▶ EXERCISE DESCRIPTION: For every line in the material, produce an exact copy.

--- --- ---

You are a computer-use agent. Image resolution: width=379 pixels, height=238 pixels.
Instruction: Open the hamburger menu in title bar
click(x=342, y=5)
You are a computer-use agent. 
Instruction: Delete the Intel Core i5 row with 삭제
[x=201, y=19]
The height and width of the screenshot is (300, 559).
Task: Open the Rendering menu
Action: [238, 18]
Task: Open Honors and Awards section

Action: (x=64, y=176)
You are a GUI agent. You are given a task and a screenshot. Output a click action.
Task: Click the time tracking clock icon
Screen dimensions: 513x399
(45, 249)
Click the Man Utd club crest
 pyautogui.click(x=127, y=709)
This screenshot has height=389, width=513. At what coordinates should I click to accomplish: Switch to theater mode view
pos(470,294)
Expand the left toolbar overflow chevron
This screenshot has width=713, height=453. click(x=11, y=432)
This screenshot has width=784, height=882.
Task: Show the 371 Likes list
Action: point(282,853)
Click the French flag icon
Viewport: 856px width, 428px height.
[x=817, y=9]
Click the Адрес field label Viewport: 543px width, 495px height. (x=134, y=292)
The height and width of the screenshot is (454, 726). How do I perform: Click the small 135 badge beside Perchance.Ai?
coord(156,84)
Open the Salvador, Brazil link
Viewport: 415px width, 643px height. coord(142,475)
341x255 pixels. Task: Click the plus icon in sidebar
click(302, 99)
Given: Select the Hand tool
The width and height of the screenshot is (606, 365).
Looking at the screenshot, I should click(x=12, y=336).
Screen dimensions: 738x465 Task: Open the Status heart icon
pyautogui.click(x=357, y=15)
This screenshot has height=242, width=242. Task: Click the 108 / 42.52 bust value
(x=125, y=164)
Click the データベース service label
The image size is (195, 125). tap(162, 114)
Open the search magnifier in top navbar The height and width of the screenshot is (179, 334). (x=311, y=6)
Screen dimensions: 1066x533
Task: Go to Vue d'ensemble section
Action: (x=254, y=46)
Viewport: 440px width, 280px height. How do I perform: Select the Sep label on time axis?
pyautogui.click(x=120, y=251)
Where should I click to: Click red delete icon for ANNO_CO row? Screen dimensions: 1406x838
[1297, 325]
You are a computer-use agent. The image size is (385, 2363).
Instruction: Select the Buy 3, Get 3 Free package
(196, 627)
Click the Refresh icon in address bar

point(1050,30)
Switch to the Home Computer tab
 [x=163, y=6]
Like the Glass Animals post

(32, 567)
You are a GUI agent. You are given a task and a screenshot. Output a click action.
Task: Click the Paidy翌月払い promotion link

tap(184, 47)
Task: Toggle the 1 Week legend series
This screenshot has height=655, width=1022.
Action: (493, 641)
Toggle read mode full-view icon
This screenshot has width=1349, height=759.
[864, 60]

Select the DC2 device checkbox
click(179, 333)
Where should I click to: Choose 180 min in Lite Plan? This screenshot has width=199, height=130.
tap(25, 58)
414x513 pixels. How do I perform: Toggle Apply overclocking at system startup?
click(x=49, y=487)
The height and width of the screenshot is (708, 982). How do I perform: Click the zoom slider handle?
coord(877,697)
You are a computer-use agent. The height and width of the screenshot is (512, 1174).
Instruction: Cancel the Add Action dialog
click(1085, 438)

--- --- ---

▶ THE ANSWER:
You are a computer-use agent. Image resolution: width=379 pixels, height=238 pixels.
Instruction: Open the hamburger menu in title bar
click(x=342, y=5)
You are a computer-use agent. 
Instruction: Delete the Intel Core i5 row with 삭제
[x=201, y=19]
The height and width of the screenshot is (300, 559).
Task: Open the Rendering menu
Action: [238, 18]
Task: Open Honors and Awards section

Action: (x=64, y=176)
You are a GUI agent. You are given a task and a screenshot. Output a click action.
Task: Click the time tracking clock icon
Screen dimensions: 513x399
(45, 249)
Click the Man Utd club crest
 pyautogui.click(x=127, y=709)
This screenshot has height=389, width=513. At what coordinates should I click to accomplish: Switch to theater mode view
pos(470,294)
Expand the left toolbar overflow chevron
This screenshot has width=713, height=453. click(x=11, y=432)
This screenshot has width=784, height=882.
Task: Show the 371 Likes list
Action: point(282,853)
Click the French flag icon
Viewport: 856px width, 428px height.
[x=817, y=9]
Click the Адрес field label Viewport: 543px width, 495px height. (x=134, y=292)
The height and width of the screenshot is (454, 726). How do I perform: Click the small 135 badge beside Perchance.Ai?
coord(156,84)
Open the Salvador, Brazil link
Viewport: 415px width, 643px height. coord(142,475)
341x255 pixels. Task: Click the plus icon in sidebar
click(302, 99)
Given: Select the Hand tool
The width and height of the screenshot is (606, 365).
Looking at the screenshot, I should click(x=12, y=336).
Screen dimensions: 738x465 Task: Open the Status heart icon
pyautogui.click(x=357, y=15)
This screenshot has height=242, width=242. Task: Click the 108 / 42.52 bust value
(x=125, y=164)
Click the データベース service label
The image size is (195, 125). tap(162, 114)
Open the search magnifier in top navbar The height and width of the screenshot is (179, 334). (x=311, y=6)
Screen dimensions: 1066x533
Task: Go to Vue d'ensemble section
Action: (x=254, y=46)
Viewport: 440px width, 280px height. How do I perform: Select the Sep label on time axis?
pyautogui.click(x=120, y=251)
Where should I click to: Click red delete icon for ANNO_CO row? Screen dimensions: 1406x838
[1297, 325]
You are a computer-use agent. The image size is (385, 2363).
Instruction: Select the Buy 3, Get 3 Free package
(196, 627)
Click the Refresh icon in address bar

point(1050,30)
Switch to the Home Computer tab
 [x=163, y=6]
Like the Glass Animals post

(32, 567)
You are a GUI agent. You are given a task and a screenshot. Output a click action.
Task: Click the Paidy翌月払い promotion link

tap(184, 47)
Task: Toggle the 1 Week legend series
This screenshot has height=655, width=1022.
Action: (493, 641)
Toggle read mode full-view icon
This screenshot has width=1349, height=759.
[864, 60]

Select the DC2 device checkbox
click(179, 333)
Where should I click to: Choose 180 min in Lite Plan? This screenshot has width=199, height=130.
tap(25, 58)
414x513 pixels. How do I perform: Toggle Apply overclocking at system startup?
click(x=49, y=487)
The height and width of the screenshot is (708, 982). How do I perform: Click the zoom slider handle?
coord(877,697)
You are a computer-use agent. The height and width of the screenshot is (512, 1174).
Instruction: Cancel the Add Action dialog
click(1085, 438)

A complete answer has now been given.